EXERCISE INSTRUCTIONS – Please transcribe exactly, and only, the lines of the data below between the line holding "This screenshot has width=1000, height=782." and the line holding "Open the Google apps grid launcher", inclusive.

GIVEN DATA –
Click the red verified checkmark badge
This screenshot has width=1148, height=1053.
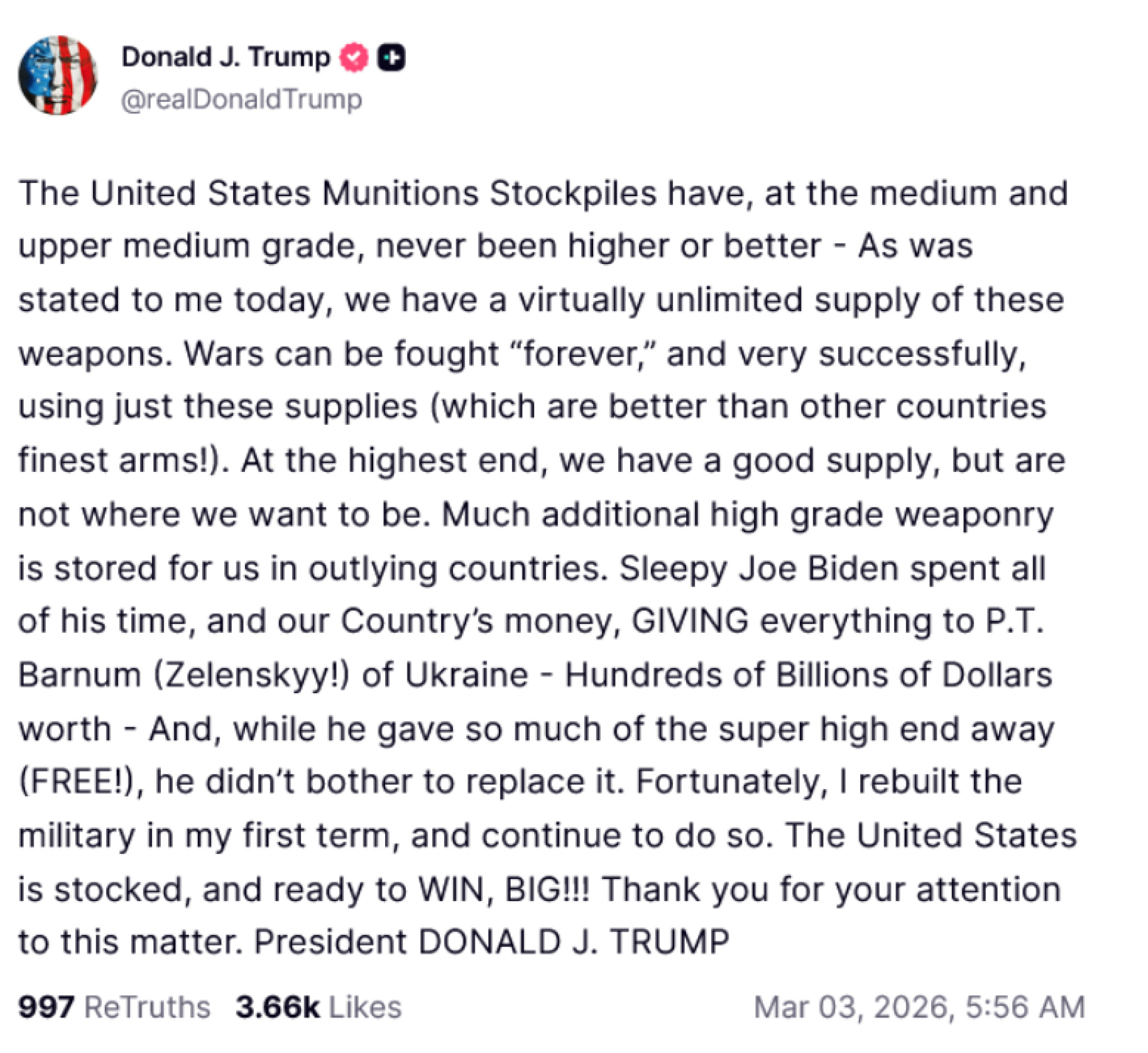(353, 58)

---

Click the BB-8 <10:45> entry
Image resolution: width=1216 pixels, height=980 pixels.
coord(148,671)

...

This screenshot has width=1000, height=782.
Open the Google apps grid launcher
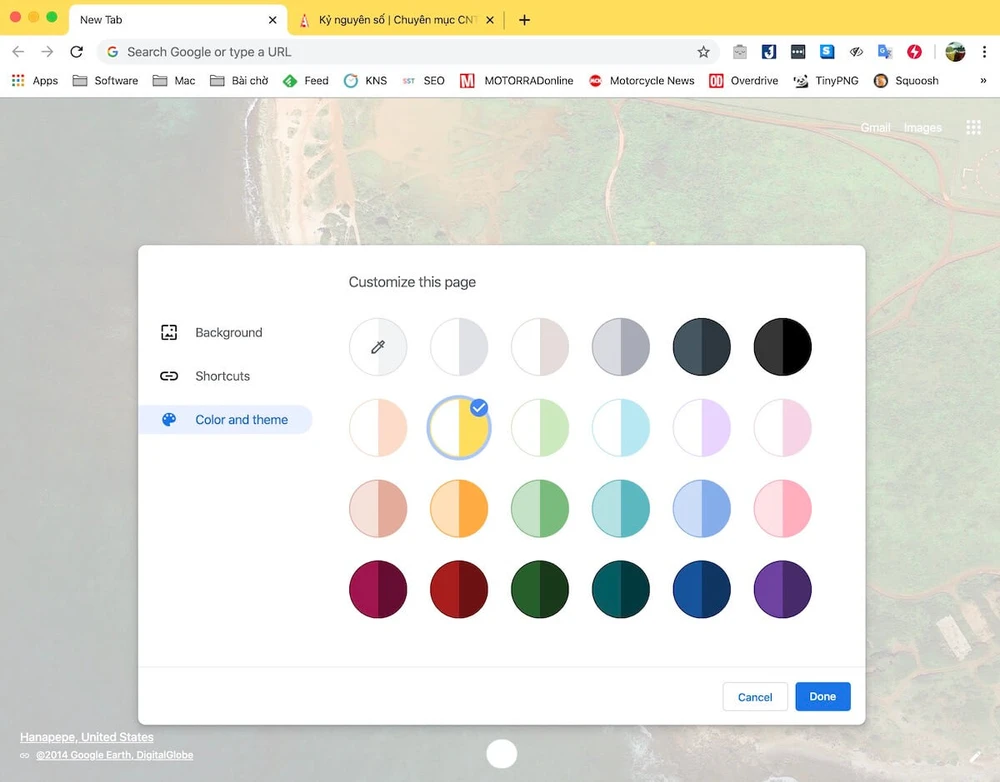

PROBLEM SOLUTION –
This screenshot has width=1000, height=782.
Open the Google apps grid launcher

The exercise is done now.